Oklahoma Gov. Frank Keating has signed a bill that offricials say will expand the role of online learning in the state, while clarifying to educators what is required of such services.
The new law, which took effect July 1, grants students a transfer option if the online courses they desire are not provided at their current school. It also enables career technology centers throughout the state to offer core courses online, which officials say will allow students to fit required classes into already crowded schedules.
Further, the law says juvenile delinquent homes and foster care facilities will be able to tap into the convenience of online learning. Now Oklahoma’s group homes and youth detention centers can contract with local school districts to offer online courses to troubled kids. State lawmakers believe the internet-based courses will provide a welcome alternative for children who have failed to succeed in traditional learning environments.
Another provision lets foreign students receive a high school diploma from the state.

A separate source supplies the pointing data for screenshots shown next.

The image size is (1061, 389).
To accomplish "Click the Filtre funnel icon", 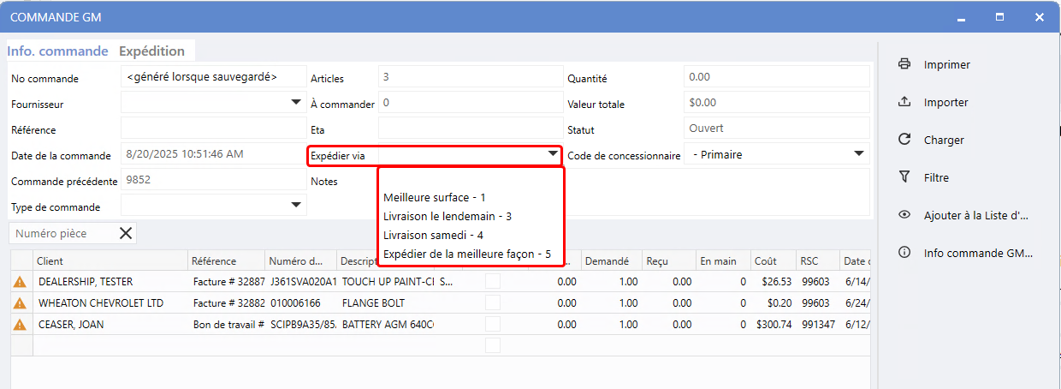I will pos(904,177).
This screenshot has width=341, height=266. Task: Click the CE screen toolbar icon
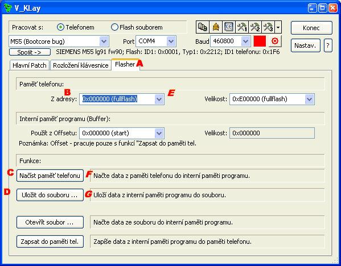pyautogui.click(x=229, y=27)
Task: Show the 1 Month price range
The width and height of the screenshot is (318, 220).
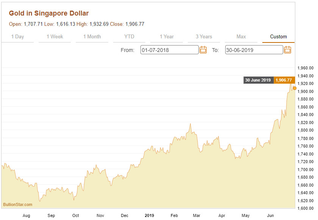Action: click(92, 37)
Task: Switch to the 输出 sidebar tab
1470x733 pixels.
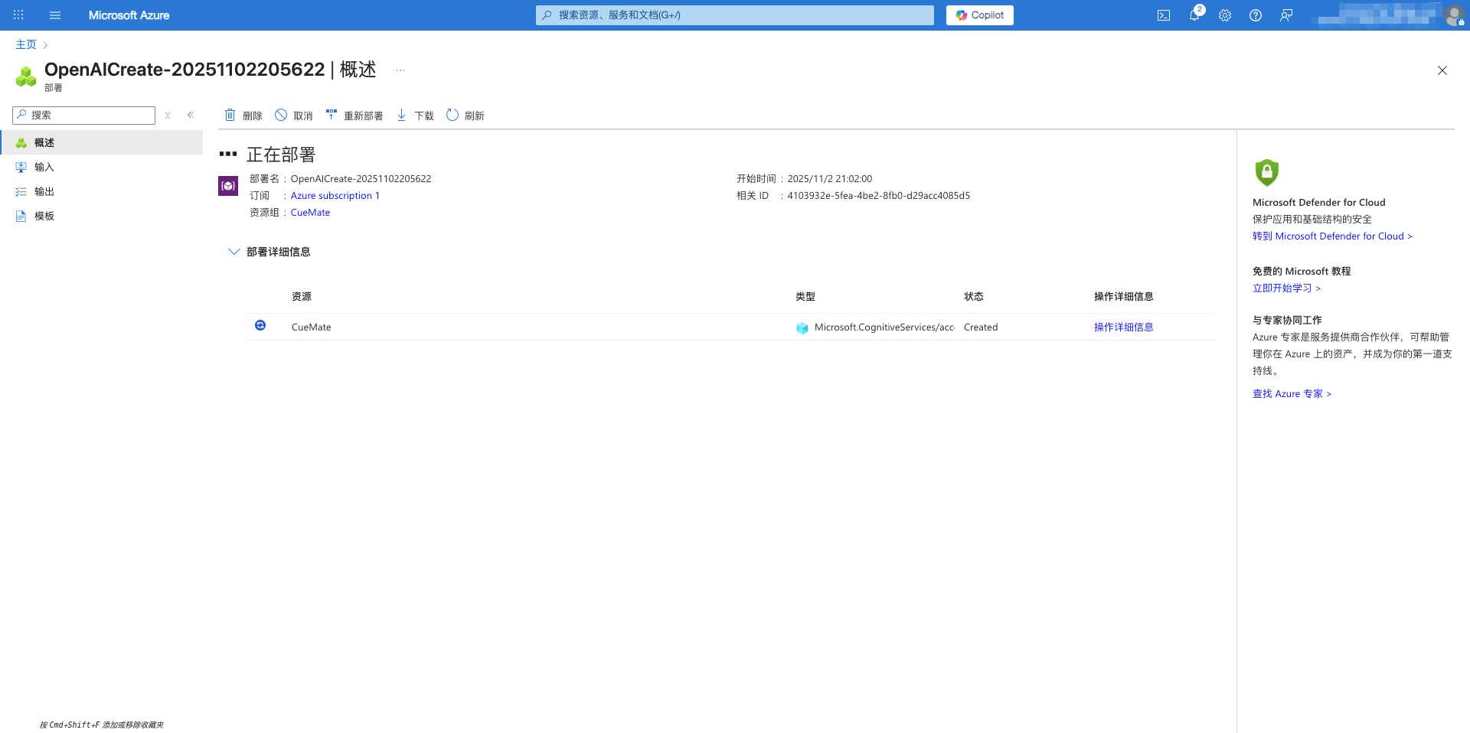Action: click(43, 191)
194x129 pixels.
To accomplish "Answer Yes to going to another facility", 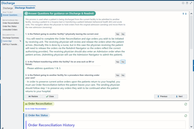I will pyautogui.click(x=117, y=34).
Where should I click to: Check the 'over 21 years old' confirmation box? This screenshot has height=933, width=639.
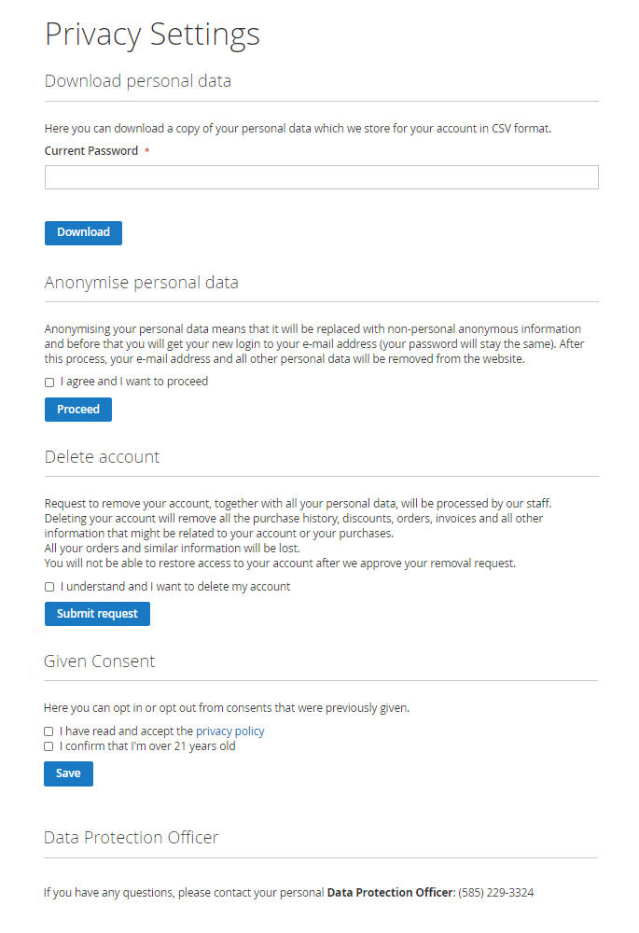pos(49,747)
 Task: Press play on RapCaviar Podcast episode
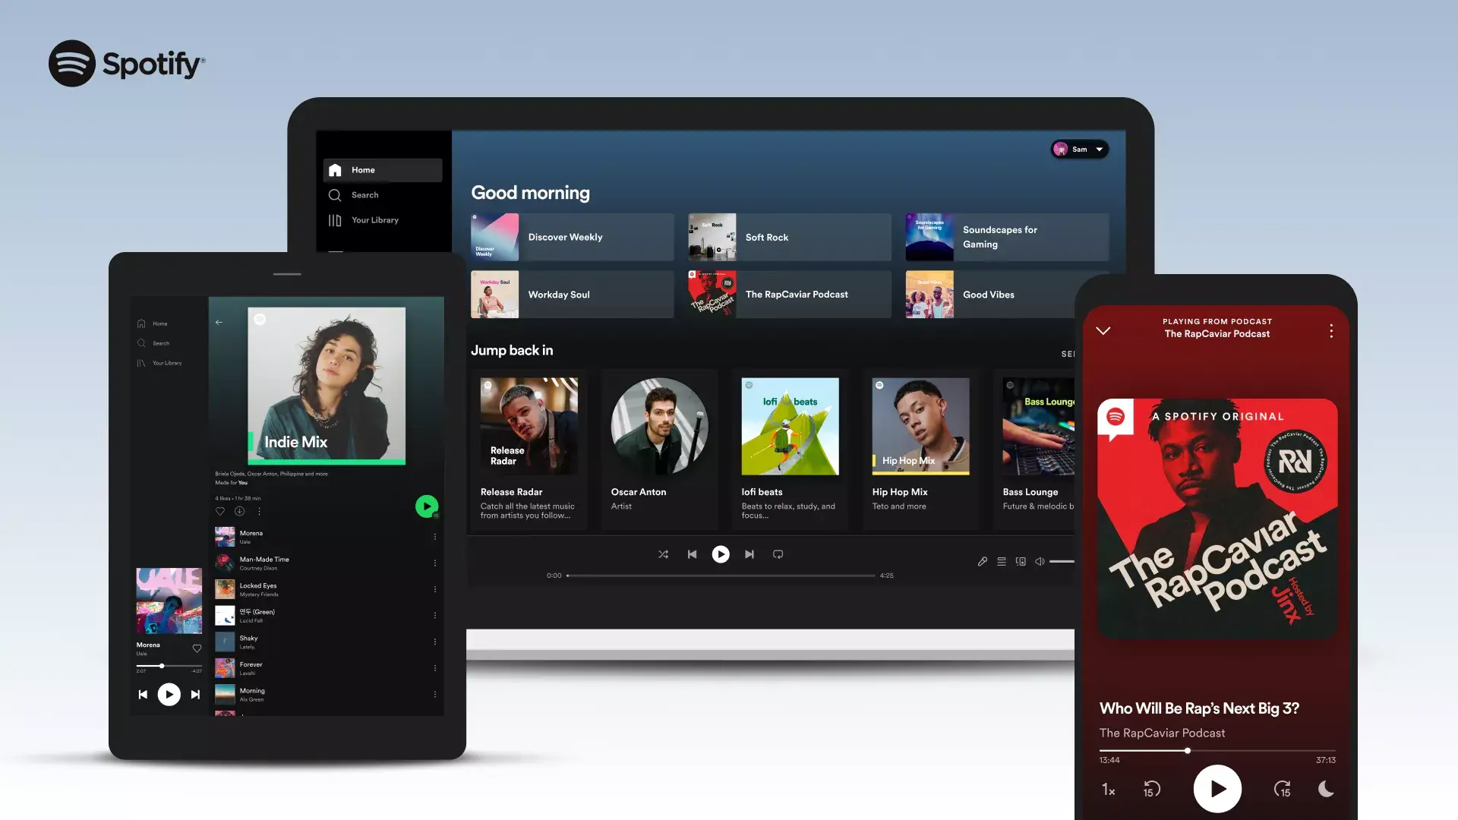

According to the law, students in other countries will be allowed to participate in fully certified online courses if they agree to pay tuition costs equal to a school district’s per-pupil expenditure.
A final provision enables schools to receive prorated state attendance funding for students who attend public schools on a part-time basis but complete their educational requirements through online instruction. Prior to the law’s passage, schools received attendance dollars only for those students enrolled on a full-time basis.
“This is a defining moment for education in Oklahoma, as we take an important step toward ensuring all children can have access to high-quality education experiences regardless of their situation or location,” said State Superintendent of Public Instruction Sandy Garrett. “Oklahomans can be proud that our state is rising to the challenge of ensuring that no child will be left behind.”